A further interlocutory judgement in Tinnock v Murrumbidgee Local Health District (4) [2016] NSWSC 89 followed the evidence of the surgeon who had operated on the claimant. His first evidentiary statement was changed in a second statement, in part by deletion of a reference to a subsequent risk of infection.

A subpoena to produce documents was served on the surgeon, seeking draft statements and other documents. The defendant claimed privilege in respect of some of those documents.

On the issue of privilege at [10] the court noted:

Both counsel accept, in my view, with respect, correctly, that the mere fact that Dr Payne has been called to give evidence and has given his evidence in accordance with the Court’s directions by statement does not operate to waive the privilege otherwise attaching to draft statements and confidential communications passing between the solicitors for the defendant and Dr Payne. Support for the correctness of counsel’s common position is found in MLUbase Holdings Co Ltd v Trigem Computer Inc [2007] NSWSC 859; 69 NSWLR 557 at [29]-[32] by Brereton J.

Given that position, the defendant’s claim for privilege has been made good subject to the claimant satisfying the court that privilege has been waived in accordance with the provisions of the Evidence Act 1995 (NSW).

At [14]:

Although ML Ubase deals with the tender of an expert witness’s report, the same principles, in my judgment, apply to a witness called to give evidence of primary fact. Although Dr Payne is obviously an expert surgeon and has expressed opinions about medical matters, as is conventional in this type of litigation, his primary role is as a witness of the facts. In any event, at [45]-[46], Brereton J said:

“In my opinion, service and tender of an expert witness’ report in proceedings does not constitute a waiver of the privilege which attaches to communications between the expert and the solicitors who instructed him or her, save to the extent that those communications are associated documents reasonably necessary to an understanding of the report. “Proper understanding” of a document or communication will sometimes, but not always require that documents to which it responds or refers be available. It may very likely be so when the primary document contains a summary or excerpt from an earlier communication, or responds to questions which are not themselves restated in it.
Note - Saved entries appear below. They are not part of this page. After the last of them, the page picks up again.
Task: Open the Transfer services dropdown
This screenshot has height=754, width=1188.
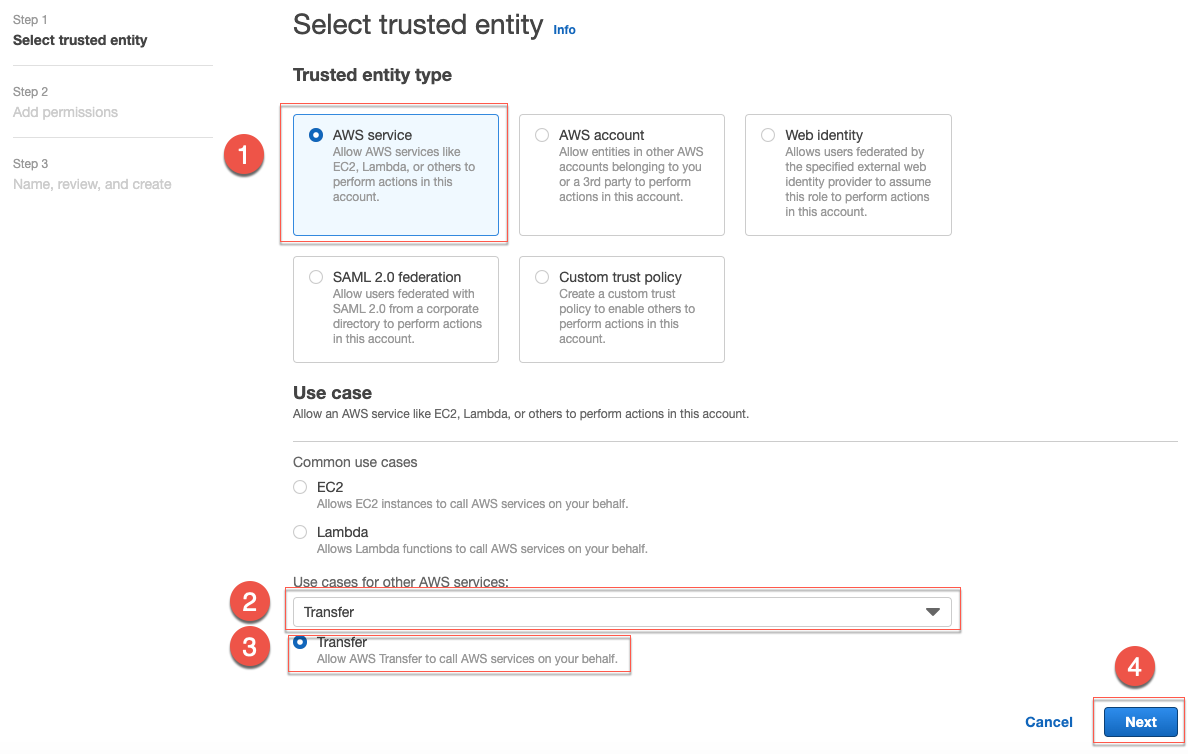Action: 622,612
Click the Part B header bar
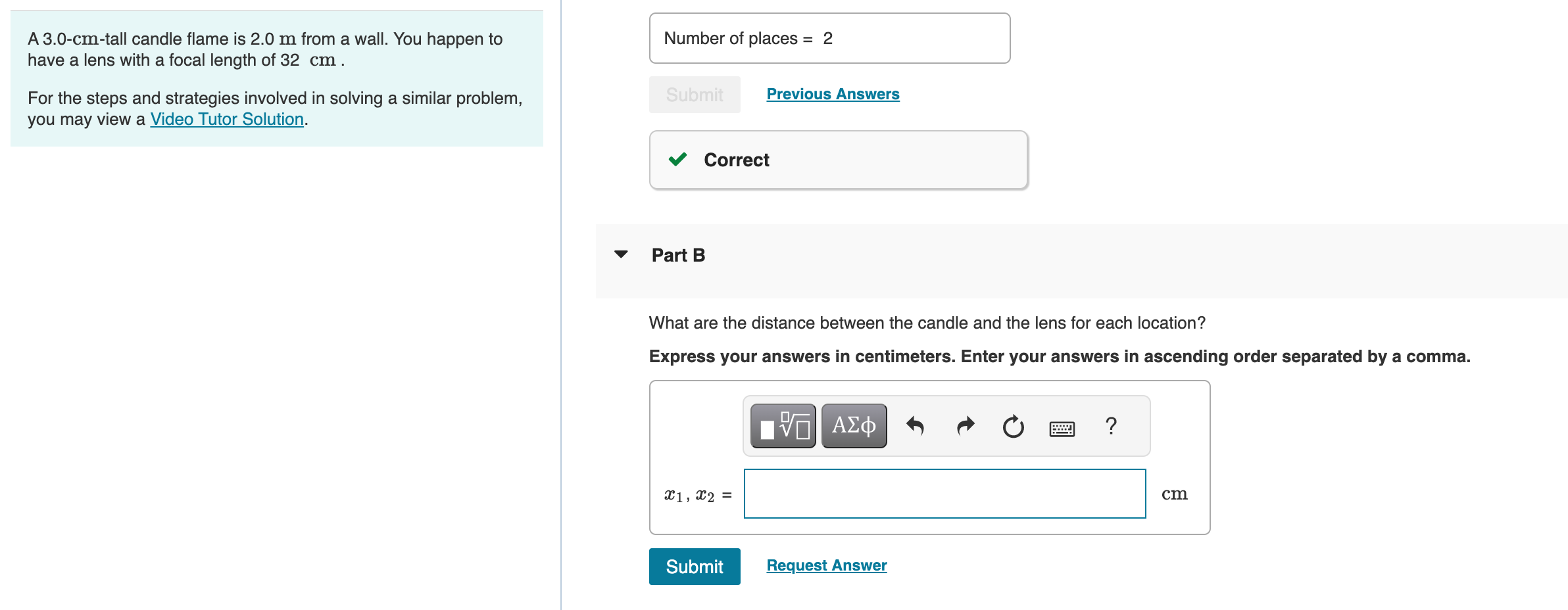The height and width of the screenshot is (610, 1568). [x=677, y=255]
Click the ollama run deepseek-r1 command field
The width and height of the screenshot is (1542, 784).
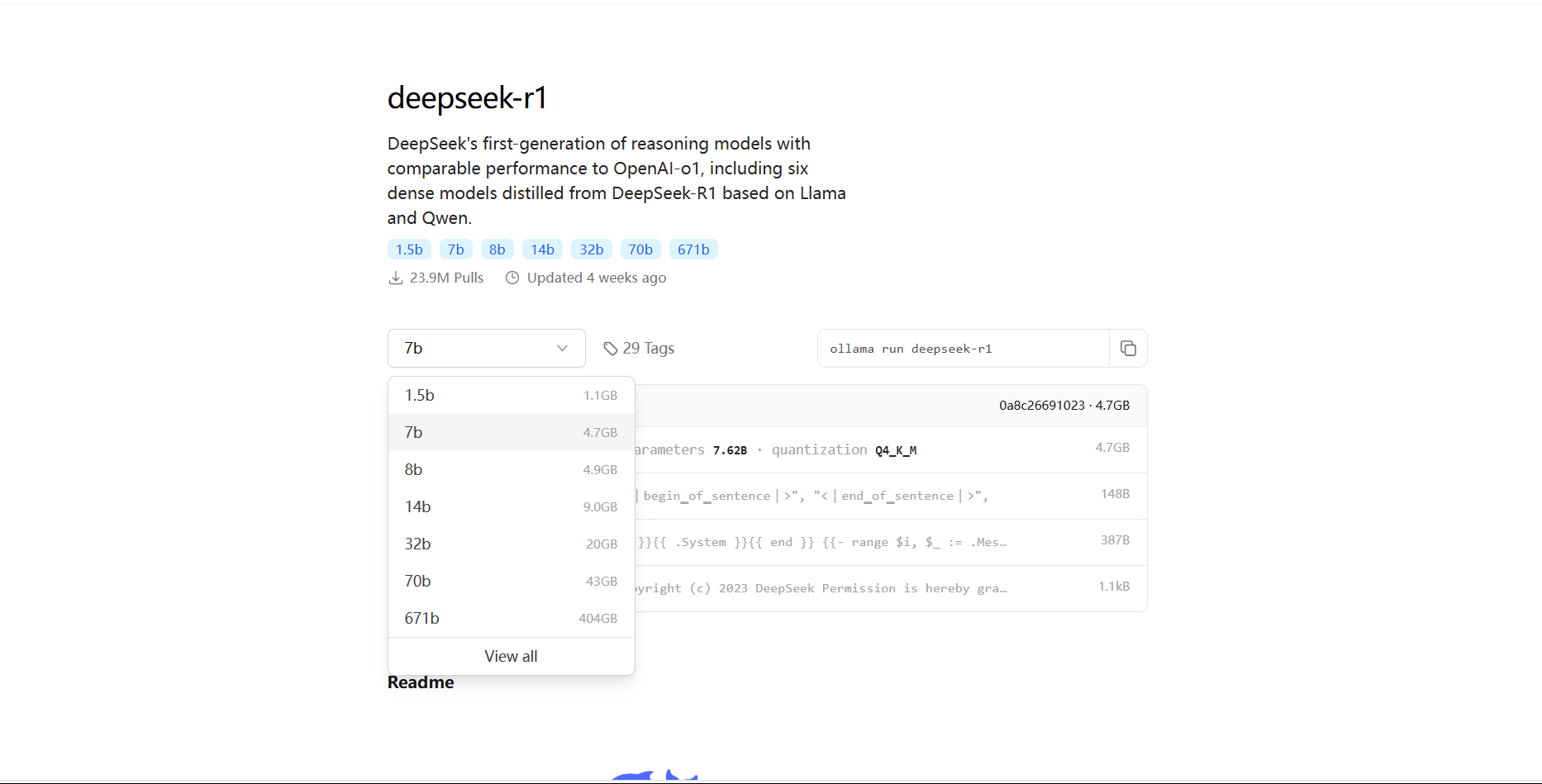pyautogui.click(x=963, y=349)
But I do not accept that “a proper understanding of the communication or document” involves an appreciation of the manner in which the opinions contained in the document have been formed over time, or the iterations and evolutions through which they have passed. The test is concerned with the comprehensibility of the primary communication or document: if it can be completely or thoroughly understood without more, then access to the related communications or documents is not reasonably necessary.

Accordingly, for the purposes of s 126, one starts by looking at the substantive document (made admissible under s 122 or another of the applicable sections) and asking whether, in order to understand it thoroughly, it is necessary to know what is in the associated material.”

Applying the test posed at [46] of ML Ubase and the reasoning lying behind it explained by Brereton J, in particular at paragraph [45], I am satisfied that the primary documents, that is to say exhibit 9A and B, are entirely comprehensible without looking at the draft documents. There is nothing in any of those documents which incorporates, or summarises, any previous document; nor is there anything which, when one reads it alone, is beyond comprehension unless considered by reference to some other document.

The trial judge had in any event inspected the relevant documents and commented that there was nothing that gave rise to a concern as to how the treating surgeon came to change his evidence.